Given task: Reproduce the data below line for line, without changing a single character.

--- Begin Supplied information ---

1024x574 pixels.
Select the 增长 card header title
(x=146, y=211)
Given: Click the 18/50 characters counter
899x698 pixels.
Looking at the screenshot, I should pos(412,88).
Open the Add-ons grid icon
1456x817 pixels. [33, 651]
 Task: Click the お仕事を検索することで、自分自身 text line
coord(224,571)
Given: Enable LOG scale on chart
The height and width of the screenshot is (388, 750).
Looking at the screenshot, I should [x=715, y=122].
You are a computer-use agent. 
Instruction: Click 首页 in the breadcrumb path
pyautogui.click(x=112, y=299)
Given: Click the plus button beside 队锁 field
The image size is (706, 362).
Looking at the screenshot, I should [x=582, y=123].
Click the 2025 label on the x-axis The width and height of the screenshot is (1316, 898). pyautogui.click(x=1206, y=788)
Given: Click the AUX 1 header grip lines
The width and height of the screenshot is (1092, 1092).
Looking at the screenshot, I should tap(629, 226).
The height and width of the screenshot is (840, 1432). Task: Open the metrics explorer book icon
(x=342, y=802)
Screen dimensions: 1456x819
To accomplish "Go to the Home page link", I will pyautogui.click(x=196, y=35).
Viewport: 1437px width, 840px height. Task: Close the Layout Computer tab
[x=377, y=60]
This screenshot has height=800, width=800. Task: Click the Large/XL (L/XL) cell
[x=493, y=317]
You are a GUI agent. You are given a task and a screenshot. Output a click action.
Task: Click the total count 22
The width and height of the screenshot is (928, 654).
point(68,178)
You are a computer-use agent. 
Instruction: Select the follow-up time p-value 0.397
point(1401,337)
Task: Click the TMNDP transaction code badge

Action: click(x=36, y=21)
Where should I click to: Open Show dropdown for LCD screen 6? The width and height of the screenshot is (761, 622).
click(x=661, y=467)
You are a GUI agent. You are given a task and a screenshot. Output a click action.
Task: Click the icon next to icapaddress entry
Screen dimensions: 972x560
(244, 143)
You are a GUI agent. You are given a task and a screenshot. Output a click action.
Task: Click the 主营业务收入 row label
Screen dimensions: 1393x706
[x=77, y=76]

--- End Supplied information ---

Final result:
1024x574 pixels.
Select the 增长 card header title
(x=146, y=211)
Given: Click the 18/50 characters counter
899x698 pixels.
Looking at the screenshot, I should pos(412,88).
Open the Add-ons grid icon
1456x817 pixels. [33, 651]
 Task: Click the お仕事を検索することで、自分自身 text line
coord(224,571)
Given: Enable LOG scale on chart
The height and width of the screenshot is (388, 750).
Looking at the screenshot, I should [x=715, y=122].
You are a computer-use agent. 
Instruction: Click 首页 in the breadcrumb path
pyautogui.click(x=112, y=299)
Given: Click the plus button beside 队锁 field
The image size is (706, 362).
Looking at the screenshot, I should [x=582, y=123].
Click the 2025 label on the x-axis The width and height of the screenshot is (1316, 898). pyautogui.click(x=1206, y=788)
Given: Click the AUX 1 header grip lines
The width and height of the screenshot is (1092, 1092).
Looking at the screenshot, I should tap(629, 226).
The height and width of the screenshot is (840, 1432). Task: Open the metrics explorer book icon
(x=342, y=802)
Screen dimensions: 1456x819
To accomplish "Go to the Home page link", I will pyautogui.click(x=196, y=35).
Viewport: 1437px width, 840px height. Task: Close the Layout Computer tab
[x=377, y=60]
This screenshot has height=800, width=800. Task: Click the Large/XL (L/XL) cell
[x=493, y=317]
You are a GUI agent. You are given a task and a screenshot. Output a click action.
Task: Click the total count 22
The width and height of the screenshot is (928, 654).
point(68,178)
You are a computer-use agent. 
Instruction: Select the follow-up time p-value 0.397
point(1401,337)
Task: Click the TMNDP transaction code badge

Action: click(x=36, y=21)
Where should I click to: Open Show dropdown for LCD screen 6? The width and height of the screenshot is (761, 622).
click(x=661, y=467)
You are a GUI agent. You are given a task and a screenshot. Output a click action.
Task: Click the icon next to icapaddress entry
Screen dimensions: 972x560
(244, 143)
You are a GUI agent. You are given a task and a screenshot. Output a click action.
Task: Click the 主营业务收入 row label
Screen dimensions: 1393x706
[x=77, y=76]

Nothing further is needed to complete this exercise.